_Provided passage_
^^^^^^^^^^^^^^^^

More strategic: Why, how, what the brand chooses to do.

Audiences: Understand them better, be more needs-driven

Do data right: Decide what matters, measure what matters

Innovation: Build a culture of ambidextrous innovation in exploring new opportunities and exploiting existing ones, while getting better at both. “This meant not relying on just a division of people for breakthroughs, but from people engaging with our audiences, handling customer queries, and people on the front lines,” Charalambous said.

To enable this, the company followed Kotter’s eight-step change model.

“It was massively beneficial to plan tasks according to this model, increasing the likelihood of success. And so this was a huge comfort to me. We were able to work on this as a team – plan specific tasks by due date, work out the people involved, measure success, and to actually see it play out on both big and small projects,” Charalambous said.

Daily Maverick hosted sessions on fundamental principles, like “What is journalism for?”   how it links up  with its vision and mission, its big editorial and business strategies and what  key editorial themes the organisation should focus on. 

The key editorial themes were an exercise in bridging the gap between what teams were choosing to focus their resources on, and the vision and mission of the organisation. The entire company was split into 20 mixed groups of five and were given two-weeks’ time to formulate game plans and set goals for the foreseeable future. 

“The amazing thing was that there was probably a 70 percent crossover in what came back with. This gave us the confidence that we were on the right track because what we were looking for were themes that would cut across demographics and regional differences,” Charalambous noted.

Daily Maverick’s interpretation of what journalism is for is two-fold:

Watchdog: Protect democracy

Guide dog: Help navigate life. 

“With this foundational principle, we should be able to measure every piece of journalism that we do and it needs to do at least one of these two things,” he said.

^^^^^^^^^^^^^^^^

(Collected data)
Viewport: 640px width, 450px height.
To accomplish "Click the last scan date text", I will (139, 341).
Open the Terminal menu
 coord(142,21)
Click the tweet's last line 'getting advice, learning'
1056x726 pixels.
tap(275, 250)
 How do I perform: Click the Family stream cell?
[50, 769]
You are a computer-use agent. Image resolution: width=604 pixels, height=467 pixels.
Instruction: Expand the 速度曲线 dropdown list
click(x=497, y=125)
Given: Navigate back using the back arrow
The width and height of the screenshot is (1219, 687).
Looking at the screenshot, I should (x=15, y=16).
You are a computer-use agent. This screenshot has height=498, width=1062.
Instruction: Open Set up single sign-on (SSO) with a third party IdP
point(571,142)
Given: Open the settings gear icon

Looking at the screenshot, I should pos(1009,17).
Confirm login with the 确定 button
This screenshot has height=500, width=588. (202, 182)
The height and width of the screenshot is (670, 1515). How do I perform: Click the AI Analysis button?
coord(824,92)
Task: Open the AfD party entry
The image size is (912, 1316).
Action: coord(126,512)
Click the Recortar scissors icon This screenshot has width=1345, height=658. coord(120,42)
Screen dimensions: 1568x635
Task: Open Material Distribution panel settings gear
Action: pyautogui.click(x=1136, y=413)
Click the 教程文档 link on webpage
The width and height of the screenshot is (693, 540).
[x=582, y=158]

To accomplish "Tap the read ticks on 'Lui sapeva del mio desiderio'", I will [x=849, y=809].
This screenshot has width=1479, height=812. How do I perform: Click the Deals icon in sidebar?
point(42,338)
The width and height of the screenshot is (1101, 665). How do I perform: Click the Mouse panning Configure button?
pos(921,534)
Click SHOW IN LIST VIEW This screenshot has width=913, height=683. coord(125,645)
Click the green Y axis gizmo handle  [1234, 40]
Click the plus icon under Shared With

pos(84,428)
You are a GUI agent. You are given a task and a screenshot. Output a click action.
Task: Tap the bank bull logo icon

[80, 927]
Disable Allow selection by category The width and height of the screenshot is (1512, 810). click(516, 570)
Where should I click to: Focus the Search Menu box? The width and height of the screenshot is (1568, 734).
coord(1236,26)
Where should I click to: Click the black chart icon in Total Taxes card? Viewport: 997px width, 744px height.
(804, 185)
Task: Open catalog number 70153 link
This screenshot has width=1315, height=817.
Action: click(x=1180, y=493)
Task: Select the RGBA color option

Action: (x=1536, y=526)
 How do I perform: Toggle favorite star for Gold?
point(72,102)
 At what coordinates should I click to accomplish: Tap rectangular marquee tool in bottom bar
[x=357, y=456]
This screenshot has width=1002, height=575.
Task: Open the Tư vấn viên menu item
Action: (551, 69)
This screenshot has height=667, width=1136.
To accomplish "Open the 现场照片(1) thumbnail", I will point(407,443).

^^^^^^^^^^^^^^^^

_Work order 1_
Translate this sentence from the Daily Maverick passage into Spanish: "To enable this, the company followed Kotter’s eight-step change model."
_Work order 2_
Write the next part of the Daily Maverick passage, picking up after its final sentence.

_Task response 1_
Para lograrlo, la empresa siguió el modelo de cambio de ocho pasos de Kotter.

_Task response 2_
“When we surveyed our team, only half the people in the organisation knew what our vision was. This pushed us to conduct training, have discussions and make sure the vision became the DNA of our organisation,” Charalambous said.

Strengthening the leadership

The co-founders realised for this strategic transformation to work, they needed to deepen the leadership bench of the organisation. 

For a long time the Daily Maverick had effectively been run as a partnership, but “as we were growing, as the organisation was evolving, we needed to bring more people into strengthening our leadership level,” he added.

This is when Daily Maverick worked with an outside consulting firm to coach the next crop of leaders – 10 people over the course of 12 months embarked on this leadership development project. 

“The coaching helped us build the skills to better guide, inspire, connect and drive the organisation by better understanding our roles as leaders and having a framework to lead with,” he said.

The entire leadership team  also took the Enneagram personality test. Charalambous as the “loyal sceptic” complemented his co-founder’s profile of the “enthusiastic visionary, something he believes has contributed to their success.  

“It was really interesting to see how these different profiles worked and interacted with each other. We also saw which areas we were strong at and which ones we needed to work on,” he said.

Making better decisions and seeing success

This exercise helped Daily Maverick achieve greater clarity, confidence, and an increased understanding of its audience. 

“We were making better decisions, and we were seeing more innovation. The success that we’ve seen as a small team has now outweighed other news organisations that have been around for many more years than we have” Charalambous said. 

This change is evident in the data. 

Transformation requires flexibility

Three takeaways from the transformation project:

Change projects need a game plan. They need a model, they need a vision, and then need someone to drive it hard. 
Strategic alignment yields incredible results. 
Measure what matters. 

As noted at the beginning, Charalambous is a believer of flexible ideas. “The idea is not to be rigid. It is to have these frameworks and principles that we can measure situations against and come up with a good response each time,” he said.